Im Zentrum-Bozner Boden-Rentsch war die Wahlbeteiligung mit 27,60 Prozent am niedrigsten. Am meisten Wahlberechtigte schritten mit 36,62 Prozent in Gries-Quirein an die Urnen.

In diesen beiden Stadtvierteln fiel das Nein zur Tram noch relativ knapp aus: In der Altstadt erhielt das Nein knapp 54 Prozent der Stimmen und in Gries-Quirein rund 68 Prozent. In den 3 anderen Vierteln – Oberau/Haslach, Europa/Neustift und Don Bosco – lagen die Werte deutlich höher, zwischen 74 und 76 Prozent.

4 knappe Ja, 76 klare Nein

In 4 der 80 Wahlsektionen, allesamt in der Altstadt, gab es sogar knappe Mehrheiten zugunsten der Tram: In den Sektionen 1, 2, 3 (alle Goetheschule) und 8 (Aufschnaiter-Schule) sprachen sich jeweils ca. 52 der Wähler für die Tram aus.

Auf der anderen Seite erreichte das Ja in 8 Wahlsektionen – 4 in Don Bosco, 2 in Oberau/Haslach und 2 in Europa/Neustift – nicht einmal die 20-Prozent-Marke.
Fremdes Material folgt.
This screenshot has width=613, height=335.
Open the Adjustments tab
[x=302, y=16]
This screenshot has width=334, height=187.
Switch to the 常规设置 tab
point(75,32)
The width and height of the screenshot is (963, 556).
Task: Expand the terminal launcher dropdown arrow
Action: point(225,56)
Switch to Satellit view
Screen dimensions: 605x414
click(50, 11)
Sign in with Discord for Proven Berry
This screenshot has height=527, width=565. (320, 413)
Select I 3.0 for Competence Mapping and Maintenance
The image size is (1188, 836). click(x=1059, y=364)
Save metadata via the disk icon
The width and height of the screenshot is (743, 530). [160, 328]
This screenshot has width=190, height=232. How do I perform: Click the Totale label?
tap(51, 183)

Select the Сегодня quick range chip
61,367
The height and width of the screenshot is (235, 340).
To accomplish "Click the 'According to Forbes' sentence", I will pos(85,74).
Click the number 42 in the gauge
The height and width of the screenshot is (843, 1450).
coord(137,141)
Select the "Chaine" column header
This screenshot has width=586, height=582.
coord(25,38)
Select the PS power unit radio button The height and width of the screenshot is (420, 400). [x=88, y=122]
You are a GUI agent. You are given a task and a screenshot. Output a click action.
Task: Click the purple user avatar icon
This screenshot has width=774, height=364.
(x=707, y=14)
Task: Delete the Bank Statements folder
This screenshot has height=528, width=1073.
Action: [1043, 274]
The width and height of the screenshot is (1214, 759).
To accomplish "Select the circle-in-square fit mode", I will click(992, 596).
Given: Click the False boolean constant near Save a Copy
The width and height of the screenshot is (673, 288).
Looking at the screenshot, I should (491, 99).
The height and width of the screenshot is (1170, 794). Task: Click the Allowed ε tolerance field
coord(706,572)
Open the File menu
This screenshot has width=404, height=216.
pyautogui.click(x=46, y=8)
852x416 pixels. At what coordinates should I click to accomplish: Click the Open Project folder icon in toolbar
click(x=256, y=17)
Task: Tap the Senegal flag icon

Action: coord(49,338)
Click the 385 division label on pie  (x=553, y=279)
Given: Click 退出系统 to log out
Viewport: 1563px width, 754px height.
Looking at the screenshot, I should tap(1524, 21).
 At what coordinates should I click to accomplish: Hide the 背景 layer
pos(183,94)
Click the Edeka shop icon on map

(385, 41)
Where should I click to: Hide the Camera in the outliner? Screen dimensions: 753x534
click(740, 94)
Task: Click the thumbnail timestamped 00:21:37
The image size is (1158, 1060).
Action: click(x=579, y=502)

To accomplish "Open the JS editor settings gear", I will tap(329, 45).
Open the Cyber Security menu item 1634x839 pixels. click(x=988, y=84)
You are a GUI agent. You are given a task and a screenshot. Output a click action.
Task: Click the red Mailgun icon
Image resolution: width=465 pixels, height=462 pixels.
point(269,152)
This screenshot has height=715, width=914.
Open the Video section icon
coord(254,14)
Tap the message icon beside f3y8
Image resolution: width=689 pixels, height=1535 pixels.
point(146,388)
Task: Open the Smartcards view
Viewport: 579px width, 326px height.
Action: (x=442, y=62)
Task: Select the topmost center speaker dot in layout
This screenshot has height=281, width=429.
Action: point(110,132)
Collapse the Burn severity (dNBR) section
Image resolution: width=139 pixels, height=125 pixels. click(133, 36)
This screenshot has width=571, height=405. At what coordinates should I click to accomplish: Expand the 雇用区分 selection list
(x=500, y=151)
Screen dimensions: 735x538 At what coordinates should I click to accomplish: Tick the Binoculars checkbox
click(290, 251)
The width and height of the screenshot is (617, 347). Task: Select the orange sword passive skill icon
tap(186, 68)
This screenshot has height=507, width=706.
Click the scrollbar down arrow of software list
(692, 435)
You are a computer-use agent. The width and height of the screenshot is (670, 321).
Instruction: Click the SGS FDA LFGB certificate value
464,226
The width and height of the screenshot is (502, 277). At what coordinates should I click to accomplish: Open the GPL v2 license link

Die tiefste Marke mit nur 15,14 Prozent Befürworter wurde in der Wahlsektion 75 in der Langer-Grundschule am Montessori-Platz erreicht.

Enttäuschung bei den Grünen

Verbittert reagierte Verkehrsstadträtin Marialaura Lorenzini von den Grünen auf das Abstimmungsergebnis. Sie war maßgeblich an der Ausarbeitung und Umsetzung des Tram-Projekts beteiligt. „Dieses Wahlergebnis ist eine Schande für Bozen“, sagte sie am Sonntagabend den „Dolomiten“.